→ Work to complete
Pictures are to be left out, and every entry repeated exactly.
Dataset extract: Begin
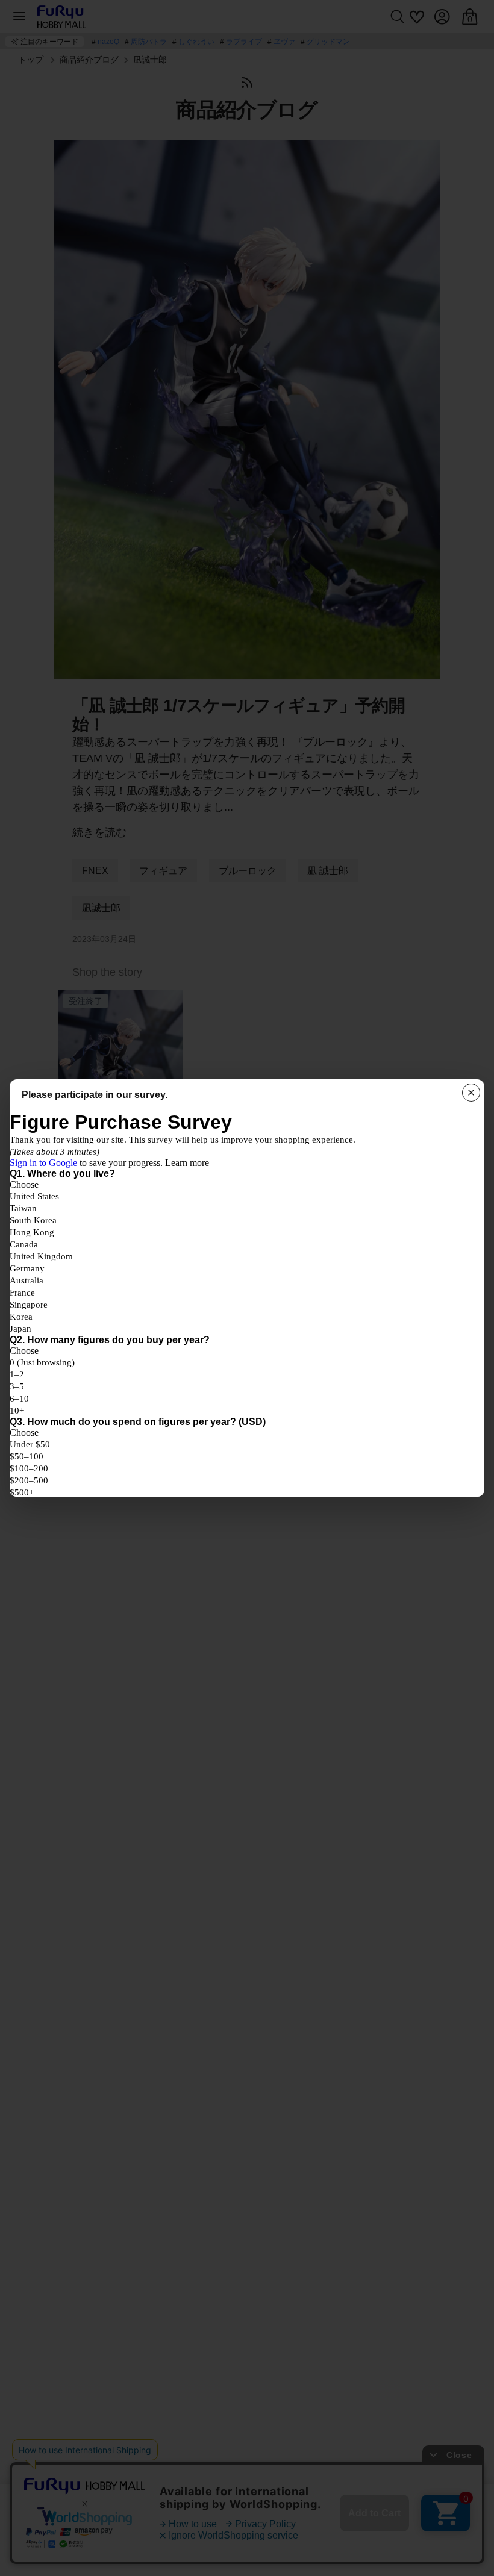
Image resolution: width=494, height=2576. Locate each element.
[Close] (471, 1092)
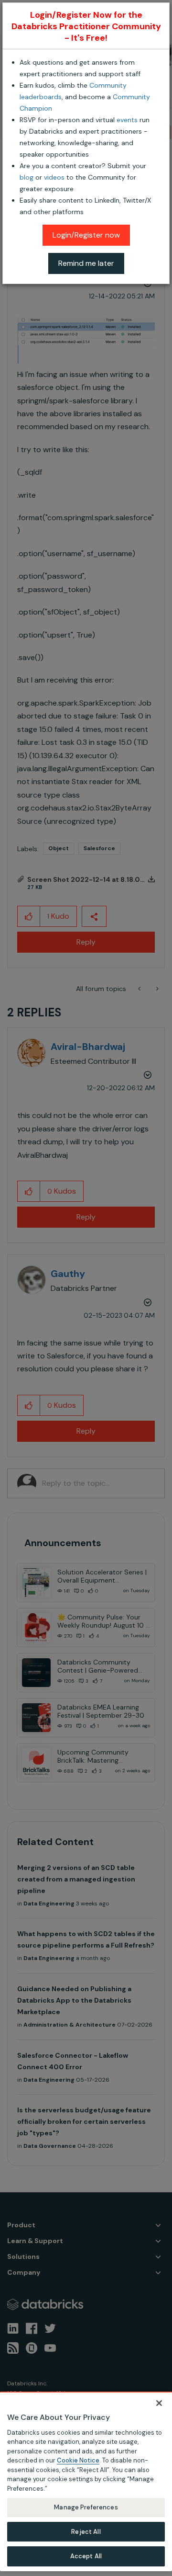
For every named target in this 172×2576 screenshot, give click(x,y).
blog (26, 177)
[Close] (159, 2403)
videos (54, 177)
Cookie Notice (78, 2460)
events (127, 119)
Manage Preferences (86, 2507)
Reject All (85, 2532)
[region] (86, 2481)
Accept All (86, 2556)
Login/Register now (86, 235)
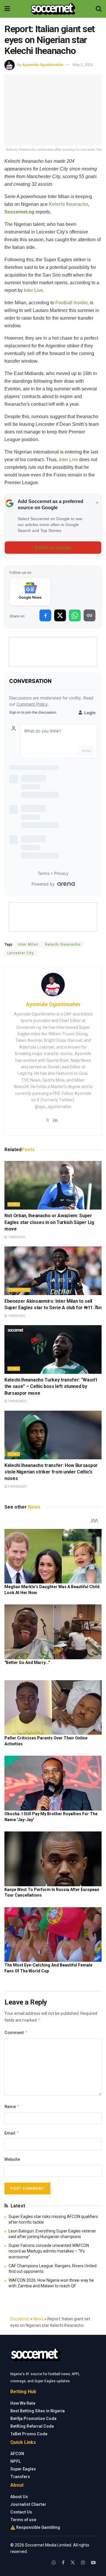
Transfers (19, 1290)
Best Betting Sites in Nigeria (37, 2411)
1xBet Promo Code (28, 2434)
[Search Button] (99, 9)
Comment (16, 2032)
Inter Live (33, 290)
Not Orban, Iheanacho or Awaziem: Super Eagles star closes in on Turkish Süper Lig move (49, 1222)
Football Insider (71, 302)
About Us (19, 2496)
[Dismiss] (97, 503)
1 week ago (16, 1237)
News (14, 1204)
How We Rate (22, 2403)
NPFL (15, 2461)
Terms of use (23, 2519)
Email (11, 2133)
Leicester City (20, 953)
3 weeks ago (17, 1401)
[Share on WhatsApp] (75, 615)
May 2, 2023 (83, 65)
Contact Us (21, 2512)
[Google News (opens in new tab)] (30, 591)
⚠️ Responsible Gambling (35, 2527)
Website (12, 2159)
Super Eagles (23, 2469)
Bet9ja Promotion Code (33, 2418)
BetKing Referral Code (32, 2426)
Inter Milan (28, 944)
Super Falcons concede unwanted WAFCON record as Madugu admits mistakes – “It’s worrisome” (49, 2251)
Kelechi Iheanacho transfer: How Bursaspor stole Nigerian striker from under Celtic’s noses (51, 1472)
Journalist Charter (28, 2504)
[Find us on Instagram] (83, 2562)
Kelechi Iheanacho (68, 204)
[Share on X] (60, 615)
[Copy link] (89, 615)
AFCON (17, 2453)
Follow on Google (53, 547)
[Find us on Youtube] (93, 2562)
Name (12, 2106)
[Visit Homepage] (53, 9)
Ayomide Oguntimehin (42, 65)
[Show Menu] (7, 9)
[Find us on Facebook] (63, 2562)
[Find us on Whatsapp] (54, 2562)
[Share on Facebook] (45, 615)
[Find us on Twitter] (72, 2562)
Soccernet (19, 2319)
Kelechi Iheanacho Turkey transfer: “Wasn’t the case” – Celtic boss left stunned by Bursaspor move (50, 1386)
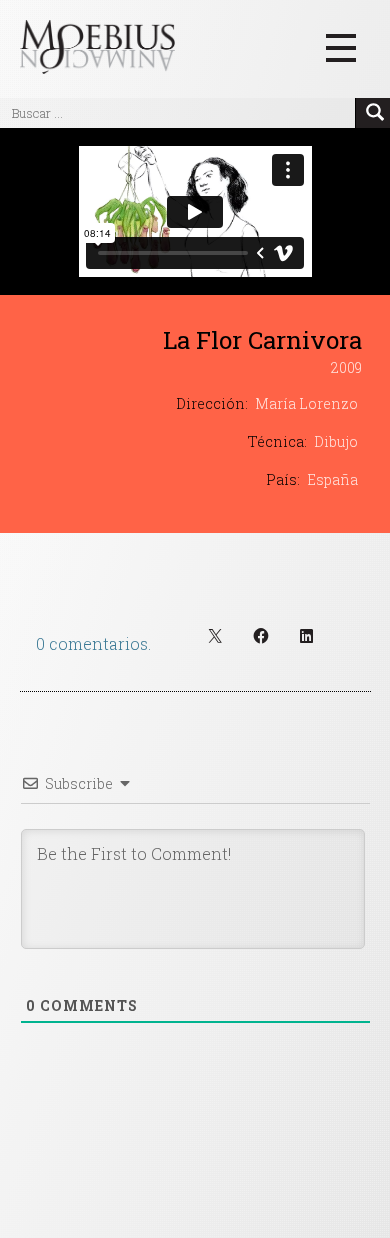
Dataset extract: End
→ Result of this task
Image resolution: width=494, height=2576. Locate each element.
[Close] (471, 1092)
For every named target in this 172×2576 screenshot, give click(x,y).
blog (26, 177)
[Close] (159, 2403)
videos (54, 177)
Cookie Notice (78, 2460)
events (127, 119)
Manage Preferences (86, 2507)
Reject All (85, 2532)
[region] (86, 2481)
Accept All (86, 2556)
Login/Register now (86, 235)
Transfers (19, 1290)
Best Betting Sites in Nigeria (37, 2411)
1xBet Promo Code (28, 2434)
[Search Button] (99, 9)
Comment (16, 2032)
Inter Live (33, 290)
Not Orban, Iheanacho or Awaziem: Super Eagles star closes in on Turkish Süper Lig move (49, 1222)
Football Insider (71, 302)
About Us (19, 2496)
[Dismiss] (97, 503)
1 week ago (16, 1237)
News (14, 1204)
How We Rate (22, 2403)
NPFL (15, 2461)
Terms of use (23, 2519)
Email (11, 2133)
Leicester City (20, 953)
3 weeks ago (17, 1401)
[Share on WhatsApp] (75, 615)
May 2, 2023 (83, 65)
Contact Us (21, 2512)
[Google News (opens in new tab)] (30, 591)
⚠️ Responsible Gambling (35, 2527)
Website (12, 2159)
Super Eagles (23, 2469)
Bet9ja Promotion Code (33, 2418)
BetKing Referral Code (32, 2426)
Inter Milan (28, 944)
Super Falcons concede unwanted WAFCON record as Madugu admits mistakes – “It’s worrisome” (49, 2251)
Kelechi Iheanacho transfer: How Bursaspor stole Nigerian striker from under Celtic’s noses (51, 1472)
Journalist Charter (28, 2504)
[Find us on Instagram] (83, 2562)
Kelechi Iheanacho (68, 204)
[Share on X] (60, 615)
[Copy link] (89, 615)
AFCON (17, 2453)
Follow on Google (53, 547)
[Find us on Youtube] (93, 2562)
Name (12, 2106)
[Visit Homepage] (53, 9)
Ayomide Oguntimehin (42, 65)
[Show Menu] (7, 9)
[Find us on Facebook] (63, 2562)
[Find us on Whatsapp] (54, 2562)
[Share on Facebook] (45, 615)
[Find us on Twitter] (72, 2562)
Soccernet (19, 2319)
Kelechi Iheanacho Turkey transfer: “Wasn’t the case” – Celtic boss left stunned by Bursaspor move (50, 1386)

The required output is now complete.